PARIS — Hotel giant Hilton has signed on to design astronaut facilities for the private space station Starlab, currently under development by Voyager Space Holdings and Lockheed Martin, the companies told CNBC on Monday.
In addition to designing hospitality suites and sleeping arrangements, Hilton will also work with Voyager to examine opportunities for marketing of the space station and astronaut experiences onboard.
Voyager Chairman and CEO Dylan Taylor, speaking with CNBC at the 2022 International Astronautical Congress, said that he’s excited by the “unique perspective” that Hilton brings to the project because “they’re not space people.”

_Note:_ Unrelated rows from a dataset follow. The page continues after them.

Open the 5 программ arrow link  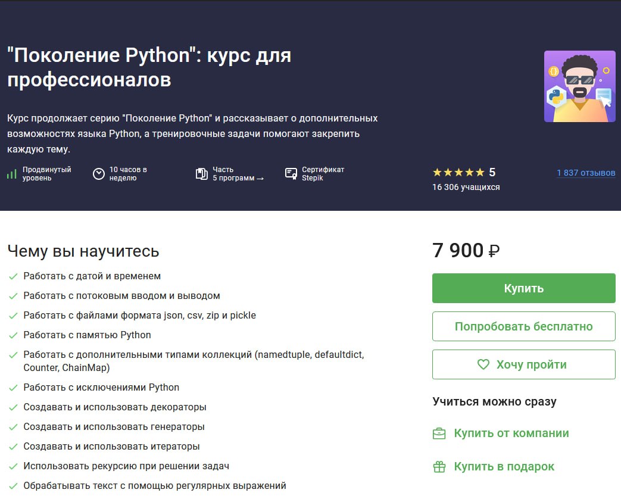coord(238,178)
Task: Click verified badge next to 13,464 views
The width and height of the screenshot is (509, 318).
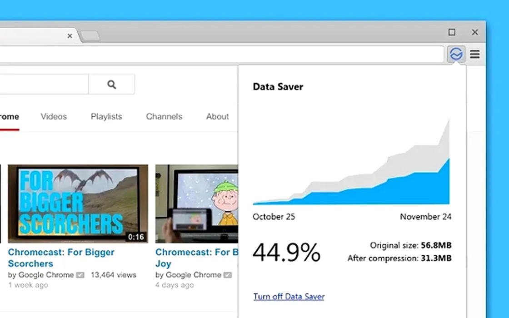Action: [x=80, y=275]
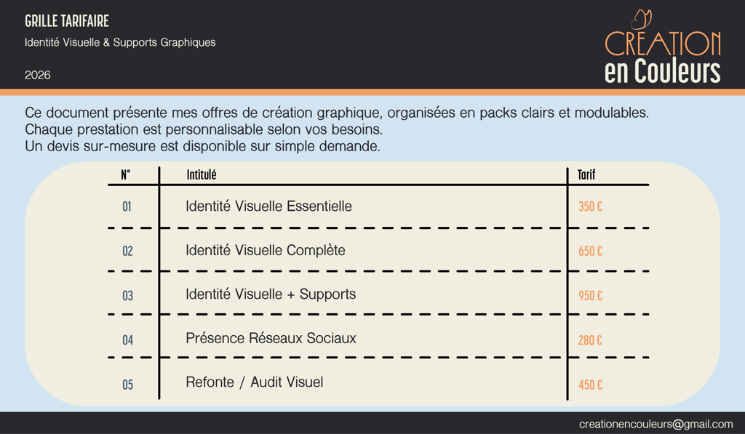Click the N° column header
This screenshot has height=434, width=745.
point(126,175)
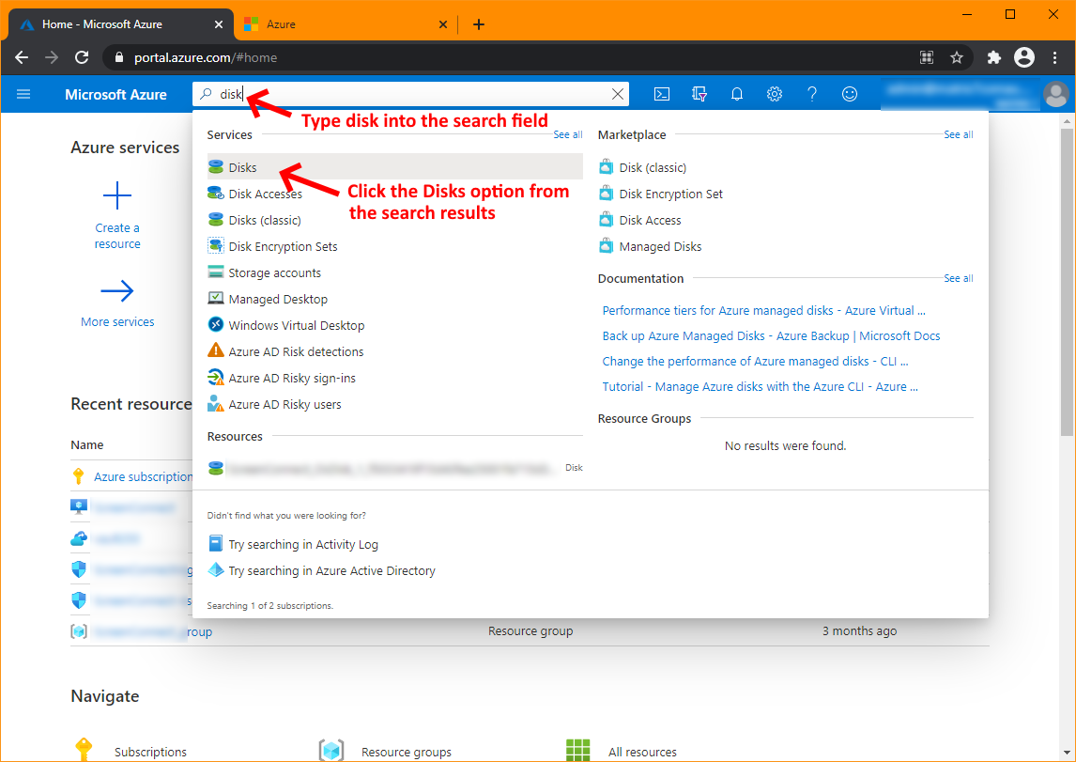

“It’s almost like looking at it with a fresh set of eyes and saying: ‘How do we reimagine this experience,'” Taylor said, adding that he sees it as “a bit of an edge.” The partnership marks the first of its kind among the private stations in development, although both the space and hospitality sectors have long envisioned the possibilities of a hotel in orbit.
“For decades, discoveries in space have been positively impacting life on Earth, and now Hilton will have an opportunity to use this unique environment to improve the guest experience wherever people travel,” Hilton CEO Christopher Nassetta said in a statement.
Voyager and its operating company Nanoracks are developing the free-flying Starlab space station in partnership with Lockheed Martin. The companies aim to have the first Starlab operational in low Earth orbit as early as 2027.
The space station is one of four being built by U.S. companies with help from NASA contracts as the agency prepares to retire the International Space Station (ISS) in 2030. Under NASA’s Commercial LEO Destinations program, Nanoracks was awarded the largest individual contract in the program, worth $160 million to aid in creating Starlab.
Taylor said the partnership with Hilton came out of a relationship that began with the “cookies in space” in early 2020, when astronauts on the ISS baked DoubleTree chocolate chip cookies as the first experiment in baking food in space.
Taylor said Voyager sees strong market opportunities for Starlab in science and research services, as well as human spaceflight.
Voyager expects to begin manufacturing the first Starlab module in the third quarter 2023. Taylor said the team is “about a year to bending metal.”
The first Starlab is built to be as flexible as possible — with the design capable of having three modules attached together. The company’s longer-term goal is to expand to “multiple Starlabs that are purpose-built” for different market needs, Taylor said.
The company has built a portfolio of nine space infrastructure and technology businesses so far. Voyager plans to pursue an IPO in the next year or so.